If DeleteModel operations were created with the set of fields they have at removal time it would be possible for them to properly determine whether or not they references each other.
follow-up: 14 comment:13 by , 6 years ago
Here's a branch pushing the idea above further.
It currently has two failures related to many-to-many field removals optimizations in the auto-detector but the additional tests in test_optimizer demonstrate that changes work as expected. We should likely add more tests for the RemoveField and DeleteModel without fields(s) tests but I think this should be a good basis if you want to familiarize yourself with the internals of the optimizer.
comment:14 by , 6 years ago
Replying to Simon Charette:
After going through this, I have built on top of this and further fixed the ManyToManyField removal test cases and added another test case for this ticket as well.
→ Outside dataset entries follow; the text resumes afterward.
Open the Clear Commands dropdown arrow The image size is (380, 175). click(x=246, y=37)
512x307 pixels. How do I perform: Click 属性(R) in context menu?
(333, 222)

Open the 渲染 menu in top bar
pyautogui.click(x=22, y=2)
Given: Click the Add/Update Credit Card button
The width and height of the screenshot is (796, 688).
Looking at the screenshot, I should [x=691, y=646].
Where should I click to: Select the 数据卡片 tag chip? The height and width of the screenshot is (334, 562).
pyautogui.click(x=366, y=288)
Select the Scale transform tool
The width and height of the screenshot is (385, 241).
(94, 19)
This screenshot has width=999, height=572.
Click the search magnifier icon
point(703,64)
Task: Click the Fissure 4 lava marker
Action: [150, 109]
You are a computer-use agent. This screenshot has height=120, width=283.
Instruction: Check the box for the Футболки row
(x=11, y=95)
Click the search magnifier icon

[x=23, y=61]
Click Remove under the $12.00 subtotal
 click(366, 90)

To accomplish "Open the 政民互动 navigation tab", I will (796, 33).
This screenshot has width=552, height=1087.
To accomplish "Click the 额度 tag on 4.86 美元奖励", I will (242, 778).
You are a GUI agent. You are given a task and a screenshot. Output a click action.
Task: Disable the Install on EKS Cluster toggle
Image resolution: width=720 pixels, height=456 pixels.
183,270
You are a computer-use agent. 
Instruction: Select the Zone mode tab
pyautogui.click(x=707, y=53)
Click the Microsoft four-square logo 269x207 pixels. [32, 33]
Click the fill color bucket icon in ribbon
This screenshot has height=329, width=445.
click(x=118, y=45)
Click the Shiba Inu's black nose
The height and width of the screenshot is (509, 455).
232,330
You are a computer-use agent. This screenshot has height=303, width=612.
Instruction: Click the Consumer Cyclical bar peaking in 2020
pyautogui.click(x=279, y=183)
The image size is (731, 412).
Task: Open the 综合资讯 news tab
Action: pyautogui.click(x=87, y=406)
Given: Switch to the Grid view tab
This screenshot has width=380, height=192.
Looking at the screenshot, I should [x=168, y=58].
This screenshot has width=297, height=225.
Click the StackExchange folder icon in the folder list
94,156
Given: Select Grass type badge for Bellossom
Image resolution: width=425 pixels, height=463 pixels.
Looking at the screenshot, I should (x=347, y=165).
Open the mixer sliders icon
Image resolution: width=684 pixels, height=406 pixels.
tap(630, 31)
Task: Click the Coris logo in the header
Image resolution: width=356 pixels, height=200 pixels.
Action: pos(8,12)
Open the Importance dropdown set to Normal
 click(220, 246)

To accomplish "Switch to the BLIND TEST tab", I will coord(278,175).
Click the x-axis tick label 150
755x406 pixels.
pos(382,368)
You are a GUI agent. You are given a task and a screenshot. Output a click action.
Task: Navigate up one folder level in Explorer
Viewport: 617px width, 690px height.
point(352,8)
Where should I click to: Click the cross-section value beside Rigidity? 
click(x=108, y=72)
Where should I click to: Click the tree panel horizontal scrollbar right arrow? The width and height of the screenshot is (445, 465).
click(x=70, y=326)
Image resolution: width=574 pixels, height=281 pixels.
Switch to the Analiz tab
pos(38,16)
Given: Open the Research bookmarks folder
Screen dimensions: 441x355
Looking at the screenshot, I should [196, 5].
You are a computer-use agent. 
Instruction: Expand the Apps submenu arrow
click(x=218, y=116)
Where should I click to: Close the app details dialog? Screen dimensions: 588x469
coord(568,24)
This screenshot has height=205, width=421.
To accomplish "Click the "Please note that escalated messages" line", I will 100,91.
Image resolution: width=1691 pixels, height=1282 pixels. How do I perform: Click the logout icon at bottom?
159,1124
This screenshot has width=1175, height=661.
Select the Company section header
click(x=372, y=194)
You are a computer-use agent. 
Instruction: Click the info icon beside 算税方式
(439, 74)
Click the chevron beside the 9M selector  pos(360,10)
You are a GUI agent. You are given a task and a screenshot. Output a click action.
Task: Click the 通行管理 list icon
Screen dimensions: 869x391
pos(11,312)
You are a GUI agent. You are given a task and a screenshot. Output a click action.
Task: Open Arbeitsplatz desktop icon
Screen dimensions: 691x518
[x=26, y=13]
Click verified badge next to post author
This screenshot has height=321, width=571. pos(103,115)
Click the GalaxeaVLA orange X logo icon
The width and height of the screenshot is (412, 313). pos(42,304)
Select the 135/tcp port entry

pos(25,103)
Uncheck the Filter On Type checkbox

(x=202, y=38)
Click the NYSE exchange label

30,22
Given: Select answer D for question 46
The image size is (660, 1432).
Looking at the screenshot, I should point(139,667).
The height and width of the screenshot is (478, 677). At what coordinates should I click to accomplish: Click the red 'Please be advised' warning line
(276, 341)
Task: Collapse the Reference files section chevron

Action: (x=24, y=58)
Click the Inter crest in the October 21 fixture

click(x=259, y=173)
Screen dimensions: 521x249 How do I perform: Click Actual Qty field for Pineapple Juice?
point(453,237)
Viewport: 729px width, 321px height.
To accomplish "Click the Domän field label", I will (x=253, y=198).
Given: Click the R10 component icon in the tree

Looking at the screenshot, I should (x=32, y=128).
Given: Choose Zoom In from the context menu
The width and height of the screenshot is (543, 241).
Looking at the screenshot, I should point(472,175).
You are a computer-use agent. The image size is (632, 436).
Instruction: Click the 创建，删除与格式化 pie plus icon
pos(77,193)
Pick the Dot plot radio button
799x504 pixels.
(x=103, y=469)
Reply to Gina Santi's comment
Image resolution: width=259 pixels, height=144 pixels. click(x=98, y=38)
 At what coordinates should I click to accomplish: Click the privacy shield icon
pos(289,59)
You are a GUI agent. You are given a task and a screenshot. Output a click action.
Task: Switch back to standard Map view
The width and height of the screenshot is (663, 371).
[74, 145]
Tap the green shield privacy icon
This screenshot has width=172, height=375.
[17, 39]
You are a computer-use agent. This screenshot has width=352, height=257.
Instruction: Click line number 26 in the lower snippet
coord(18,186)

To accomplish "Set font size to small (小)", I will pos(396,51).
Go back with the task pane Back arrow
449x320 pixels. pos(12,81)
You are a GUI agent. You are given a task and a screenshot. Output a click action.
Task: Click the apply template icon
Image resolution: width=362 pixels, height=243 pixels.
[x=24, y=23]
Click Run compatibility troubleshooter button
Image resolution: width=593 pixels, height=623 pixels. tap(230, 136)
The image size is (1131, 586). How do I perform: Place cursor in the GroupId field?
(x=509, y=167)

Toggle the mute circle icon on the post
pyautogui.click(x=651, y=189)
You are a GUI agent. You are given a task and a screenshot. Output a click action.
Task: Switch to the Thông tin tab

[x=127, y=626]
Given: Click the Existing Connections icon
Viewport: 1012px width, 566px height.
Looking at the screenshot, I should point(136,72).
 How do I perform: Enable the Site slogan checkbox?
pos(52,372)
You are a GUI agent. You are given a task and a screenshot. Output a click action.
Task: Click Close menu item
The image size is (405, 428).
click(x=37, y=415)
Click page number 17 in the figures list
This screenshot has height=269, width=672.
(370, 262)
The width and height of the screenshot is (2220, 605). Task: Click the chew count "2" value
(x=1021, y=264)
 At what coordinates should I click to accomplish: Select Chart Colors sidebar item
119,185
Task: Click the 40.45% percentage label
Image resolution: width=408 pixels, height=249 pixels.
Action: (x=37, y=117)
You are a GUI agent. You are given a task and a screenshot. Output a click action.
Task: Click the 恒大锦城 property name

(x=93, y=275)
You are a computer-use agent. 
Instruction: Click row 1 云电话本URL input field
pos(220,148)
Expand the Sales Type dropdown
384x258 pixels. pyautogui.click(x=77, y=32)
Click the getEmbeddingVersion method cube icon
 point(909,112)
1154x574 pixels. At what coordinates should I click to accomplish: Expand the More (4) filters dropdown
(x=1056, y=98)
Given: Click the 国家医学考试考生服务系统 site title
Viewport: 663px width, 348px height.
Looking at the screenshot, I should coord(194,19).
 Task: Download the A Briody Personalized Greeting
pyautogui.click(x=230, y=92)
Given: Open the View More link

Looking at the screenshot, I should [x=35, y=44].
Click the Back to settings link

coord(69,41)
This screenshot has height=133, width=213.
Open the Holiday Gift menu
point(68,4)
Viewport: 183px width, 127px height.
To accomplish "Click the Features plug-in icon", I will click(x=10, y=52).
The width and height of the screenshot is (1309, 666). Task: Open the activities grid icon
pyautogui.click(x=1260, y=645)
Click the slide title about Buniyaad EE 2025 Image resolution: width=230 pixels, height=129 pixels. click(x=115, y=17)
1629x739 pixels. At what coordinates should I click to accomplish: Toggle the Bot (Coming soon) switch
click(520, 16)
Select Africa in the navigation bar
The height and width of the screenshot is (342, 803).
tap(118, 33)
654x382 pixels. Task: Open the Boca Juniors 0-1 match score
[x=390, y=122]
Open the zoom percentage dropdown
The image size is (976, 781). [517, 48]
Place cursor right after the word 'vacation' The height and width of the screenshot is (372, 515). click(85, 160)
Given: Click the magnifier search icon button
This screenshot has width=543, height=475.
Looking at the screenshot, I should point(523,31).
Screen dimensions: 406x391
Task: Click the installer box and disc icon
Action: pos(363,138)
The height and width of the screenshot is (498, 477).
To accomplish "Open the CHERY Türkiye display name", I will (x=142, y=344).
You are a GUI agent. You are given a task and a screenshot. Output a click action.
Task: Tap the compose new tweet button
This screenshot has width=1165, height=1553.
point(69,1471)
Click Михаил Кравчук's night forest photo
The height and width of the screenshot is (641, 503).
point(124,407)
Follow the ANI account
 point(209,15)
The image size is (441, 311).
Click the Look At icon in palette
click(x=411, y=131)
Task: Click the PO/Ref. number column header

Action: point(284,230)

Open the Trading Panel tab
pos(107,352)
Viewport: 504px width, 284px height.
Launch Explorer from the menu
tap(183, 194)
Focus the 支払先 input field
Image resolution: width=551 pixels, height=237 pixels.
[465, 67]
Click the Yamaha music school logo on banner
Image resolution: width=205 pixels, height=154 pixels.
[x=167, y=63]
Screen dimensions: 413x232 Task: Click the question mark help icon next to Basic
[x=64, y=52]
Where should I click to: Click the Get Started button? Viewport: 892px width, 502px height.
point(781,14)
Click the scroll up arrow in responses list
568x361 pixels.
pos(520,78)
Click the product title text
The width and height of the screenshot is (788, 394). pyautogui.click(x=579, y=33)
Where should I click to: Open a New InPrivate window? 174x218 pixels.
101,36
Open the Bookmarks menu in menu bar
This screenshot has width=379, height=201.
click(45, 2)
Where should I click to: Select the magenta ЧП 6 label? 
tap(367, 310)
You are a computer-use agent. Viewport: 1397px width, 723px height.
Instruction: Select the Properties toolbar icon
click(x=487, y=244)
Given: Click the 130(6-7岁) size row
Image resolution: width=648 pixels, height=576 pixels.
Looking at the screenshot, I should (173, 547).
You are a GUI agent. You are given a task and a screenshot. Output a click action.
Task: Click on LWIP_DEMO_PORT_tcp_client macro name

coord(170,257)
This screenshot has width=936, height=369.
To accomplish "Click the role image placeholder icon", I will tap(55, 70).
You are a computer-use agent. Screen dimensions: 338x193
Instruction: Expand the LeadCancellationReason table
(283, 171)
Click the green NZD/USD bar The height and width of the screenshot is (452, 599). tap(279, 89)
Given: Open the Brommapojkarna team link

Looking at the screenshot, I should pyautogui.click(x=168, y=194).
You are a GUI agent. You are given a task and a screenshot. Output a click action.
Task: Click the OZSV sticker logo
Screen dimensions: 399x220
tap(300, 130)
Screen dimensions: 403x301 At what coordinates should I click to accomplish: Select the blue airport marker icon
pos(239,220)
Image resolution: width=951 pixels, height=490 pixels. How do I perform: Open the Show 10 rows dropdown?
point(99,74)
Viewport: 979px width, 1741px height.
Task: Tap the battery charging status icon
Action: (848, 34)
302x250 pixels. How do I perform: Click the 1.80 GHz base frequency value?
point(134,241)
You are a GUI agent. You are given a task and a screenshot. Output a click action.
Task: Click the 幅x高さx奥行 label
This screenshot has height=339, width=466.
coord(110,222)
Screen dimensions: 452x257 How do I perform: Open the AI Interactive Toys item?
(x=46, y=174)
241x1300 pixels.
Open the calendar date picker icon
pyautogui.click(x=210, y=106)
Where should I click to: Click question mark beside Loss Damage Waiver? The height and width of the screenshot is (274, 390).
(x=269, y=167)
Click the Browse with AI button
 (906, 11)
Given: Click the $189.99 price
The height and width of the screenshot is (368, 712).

How should I create the PR, given that I have built on top of your existing code?
comment:15 by , 6 years ago
After going through this, I have built on top of this and further fixed the ManyToManyField removal test cases and added another test case for this ticket as well
Nice, I think test_non_cyclical_models_removals already covers this ticket's case though; no need to add another one at the auto-detector level IMO.
How should I create the PR, given that I have built on top of your existing code?
Assuming you pushed your work to a branch that includes the above commit it should be the same process as opening any other PR. I'd leave the two commits separated so they can be reorganized by the mergers as they deem the most appropriate.
comment:16 by , 6 years ago
While working on my branch, I manually changed all the files to reflect the changes you made on your branch, and then made some further changes on my own. I was wondering if there is a way, that the megers recognize that the PR contains your work too since if I simply create a PR, you wouldn't get any credit.
comment:17 by , 6 years ago
I wouldn't worry too much about attribution, mergers can use the Git Co-authored-by feature to give attribution to multiple contributors.
comment:18 by , 6 years ago
| Owner: | removed |
|---|---|
| Status: | assigned → new |
Sanskar Jaiswal: Please feel free to pick this
comment:19 by , 5 years ago
| Has patch: | set |
|---|---|
| Owner: | set to |
| Status: | new → assigned |
Submitted a draft PR.
I'd like to try a shot at an alternative patch that changes Operation.reduce signature to (operation: Operation, app_label: str, state: ProjectState) to allow the optimization to be enabled even for legacy projects with migrations that haven't tracked removed field and models over time. It would also avoid a public API change for RemoveField and DeleteModel.
comment:20 by , 5 years ago
| Has patch: | unset |
|---|
comment:21 by , 4 years ago
| Owner: | removed |
|---|---|
| Status: | assigned → new |
comment:22 by , 20 months ago
| Cc: | added |
|---|
IMO,
RemoveFieldis redundant in this case (see #24061 with a related discussion).